Nonlinear finite element model for the analysis of axisymmetric inflatable beams

• A nonlinear finite element model for axisymmetric inflatable beams is developed.
• The model simulates the performance of inflatable beams with numerical examples.
• The wrinkling phenomena is studied with the proposed model.
• Results show that wrinkling load is proportional to the square root of inflation pressure.
• The relation between wrinkling load and radius of the cone varies from cubic to linear.
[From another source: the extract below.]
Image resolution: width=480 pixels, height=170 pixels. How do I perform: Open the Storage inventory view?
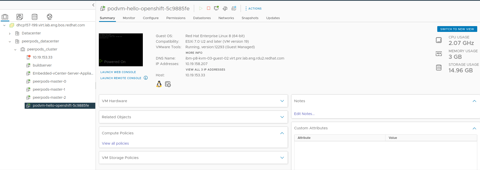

Inflatable structures are already being used for decades now especially in aerospace applications. The Inflatoplane and inflatable space habitats are just examples. On the other hand, the modeling and simulation techniques of inflatable structures are lacking far behind. Most of the available models are concerned with cylindrical beams. In this paper, a nonlinear Finite Element model for axisymmetric inflatable structures is developed using beam elements. The model is validated by comparing its predictions to two cases of cylindrical beams in the literature. The model is then utilized to predict the effect of two parameters on the wrinkling load of the beam. Results show that the wrinkling load is proportional to the square root of the inflation pressure. For the beam radius, it is proportional to the cube of the radius at small radii but then the relation is linear afterwards. The model is also used to predict the performance of an inflated truncated cone as a function of the inflation pressure and the root radius. The proposed nonlinear Finite Element model is a step towards analyzing real-life inflatable structures.